• [AUFGABEN]:
1) Im Text über den Kosovomythos „Kirche“ in „Kapelle“ umbenennen und den Abschnitt von „s vor die Wahl“ bis einschließlich „himmlische Volk sein.“ mit dieser Änderung ausgeben.
2) Den Text über den Kosovomythos im Anschluss an seinen letzten Satz fortführen.

• [LESETEXT]:
Dienstag, März 14, 2006

Slobo und ich II: Mythen und Wahrheit. Am Zenit der Popularität

Der Kosovomythos. Eigentlich ist es nicht ein Mythos, sondern ein Mythenkomplex, um die Schlacht auf dem Amselfeld (Kosovo Polje) am St. Veittag, dem serbischen Schicksalstag, 28. Juni1389, indem sich viele biblische Momente wieder finden und aus dem heraus, verbunden mit anderen geschichtlichen Ereignissen (wie z.B. die große Auswanderung aus dem Kosovo 1690) in dem balkanischen Mythos kulminiert, dass die Serben das „himmlische Volk“ sein – das Volks Israel des Neuen Testaments, welches sowohl das Schicksal der Juden, als auch den Leidenweg Christi auf Erden durchleben muss.

Das meinen Journalisten, wenn sie vom serbischen Opfermythos reden. Die geschichtlichen Ereignisse sind eben z.B. diese verlorene Schlacht gegen die Osmanen 1389 und damit einhergehend das Ende der mittelalterlichen serbischen Staatlichkeit, das „osmanische Joch“, der Auszug aus dem Kosovo, v.a. im Jahr 1690, der beiden Weltkriege (im 1. WK hatten die Serben prozentual die meisten Opfer mit ca. 25% Tode der Gesamtbevölkerung / im 2. WK v.a. der Vernichtungskrieg gegen die Serben im klerikal-faschistischen Marionettenstaat NDH (Unabhängiger Staat Kroatien) und somit das gleiche Schicksal mit den Juden, sowie der Partisanenkampf gegen die Besatzung und gegen diesen Marionettenstaat, der zusätzlich hohe Opfer forderte) etc.

Den Kosovomythos umreiße ich nur ganz kurz.

Der serbische Fürst Lazar wird durch den Engel Elia

s vor die Wahl gestellt, ob er ein irdisches oder himmlisches Kaiserreich wünsche. Wenn das irdische, so werde sein Heer in der bevorstehenden Schlacht gegen die Osmanen gewinnen und statt ihrer das Erbe des Byzantinischen Reiches antreten. Sollte er sich für das himmlische Reich entscheiden, solle er im Kosovo (damals Kernland des serbischen Kaiserreiches) eine Kirche stiften, er und sein Heer werden umkommen, sein Volk den Leidensweg Christi durchgehen, aber dafür das himmlische Volk sein.

• [MATERIAL]:
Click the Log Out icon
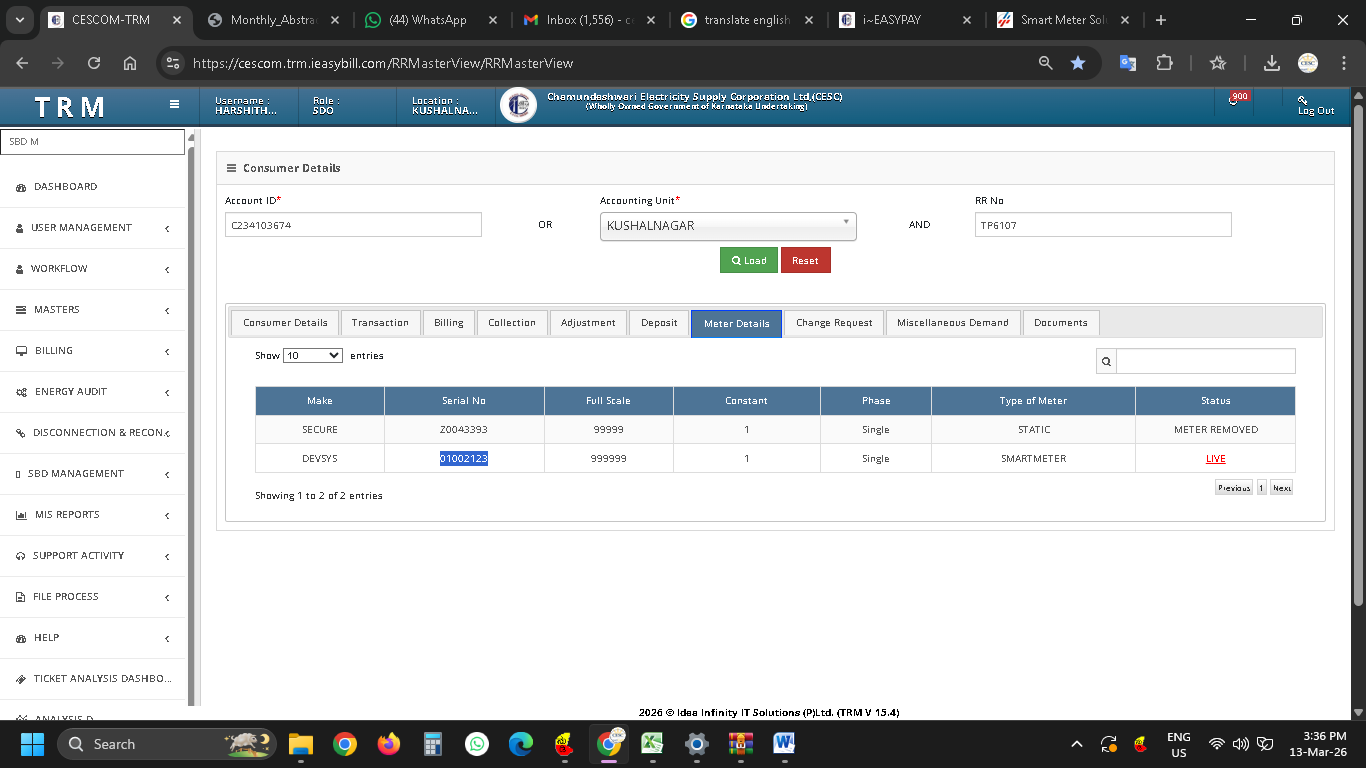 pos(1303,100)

==

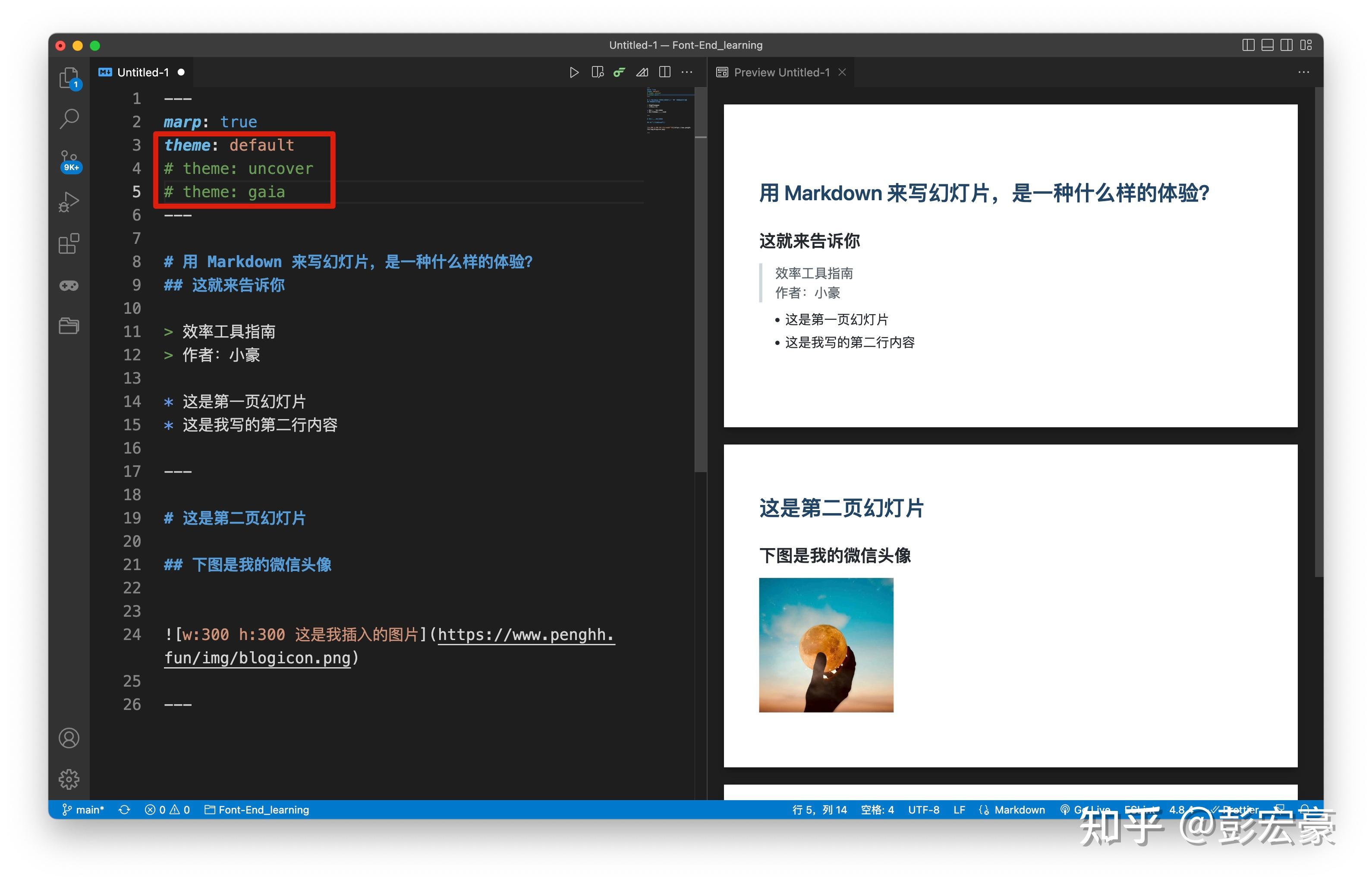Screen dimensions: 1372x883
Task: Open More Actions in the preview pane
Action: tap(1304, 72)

• [LÖSUNGEN]:
1)
s vor die Wahl gestellt, ob er ein irdisches oder himmlisches Kaiserreich wünsche. Wenn das irdische, so werde sein Heer in der bevorstehenden Schlacht gegen die Osmanen gewinnen und statt ihrer das Erbe des Byzantinischen Reiches antreten. Sollte er sich für das himmlische Reich entscheiden, solle er im Kosovo (damals Kernland des serbischen Kaiserreiches) eine Kapelle stiften, er und sein Heer werden umkommen, sein Volk den Leidensweg Christi durchgehen, aber dafür das himmlische Volk sein.

2)
Als Mann seiner Zeit entscheidet er sich für das himmlische Kaiserreich, weil dieses unsterblich ist.
Was wäre ein biblischer Vergleich ohne einen Verrat und der serbische Judas ist Lazars Schwiegersohn Vuk Brankovic, der auch heute als Synonym für Untreue/Verrat steht. Jedoch beschuldigt Lazar in einer Szene, die dem letzten Abendmahl ähnelt, seinen anderen Schwiegersohn Milos Obilic der Untreue. Milos Obilic ist als Antagonismus zu Vuk Brankovic zu verstehen.


Er ist der edle Ritter, der sein Leben opfert, um Lazar seine Treue zu beweisen, indem er schwört den türkischen Sultan Murat I. zu erdolchen. Historischer Fakt ist, der Sultan Murat I., der einzige Sultan, der durch die Hand eines Ungläubigen starb, von einem serbischen Ritter namens Milos Obilic erdolcht worden ist, der als Verräter getarnt in die Gemächer des Sultan vorkam.
Brankovic trifft zur Schlacht gar nicht an, Obilic und Fürst Lazar werden hingerichtet, nachdem es kurz nach einem serbischen Sieg aussah (fälschlicherweise läuteten die Glocken von Nôtre-Dame in Paris, weil man von einem christlichen Sieg ausging). Der Kopf Lazars wird von einem serbischstämmigen türkischen Soldaten wieder gefunden, Kopf und Körper vereinen sich auf wundersame Weise und finden ihre letzte Ruhestätte in seiner Stiftung.

Wieso ist der Mythos so wichtig? Weil Mythen weit und tief verbreitet sind auf dem Balkan, weil das Denken vieler aktiven Politiker in Serbien in diesem Mythen verstrickt ist und weil der Mythos auch die Amtszeit Milosevics begleitet.

Wir erinnern uns, er putschte gegen seinen Gönner Stambolic, wir befinden uns in der Zeit des Aufbruchs und gerade da jährte sich, am 28. Juni 1989 die Schlacht zum 600. Mal und Milosevic, auf dem Zenit seiner Popularität darf dort die Hauptrede halten. Er zog alle Aufmerksamkeiten auf sich, nachdem er es durch Meetings geschafft hatte politische Weggefährten in der Vojvodina, dem Kosovo und in Montenegro zu platzieren.

Sein Flügel hatte nun 4 von 8 Stimmen im jugoslawischen Präsidium. Die Autonomien der Vojvodina und Kosovo wurden beschränkt, in Montenegro kamen noch jüngere Politiker an die Macht, als es selbst Milosevic war: Momir Bulatovic und der jüngste im Bunde, Milo Djukanovic, der viel von seinem Meister gelernt hatte, sich an die Macht in Montenegro putschte und nun mit allen Kniffen und Tricks des alten Herrn Montenegro in die Unabhängigkeit von Serbien führen möchte.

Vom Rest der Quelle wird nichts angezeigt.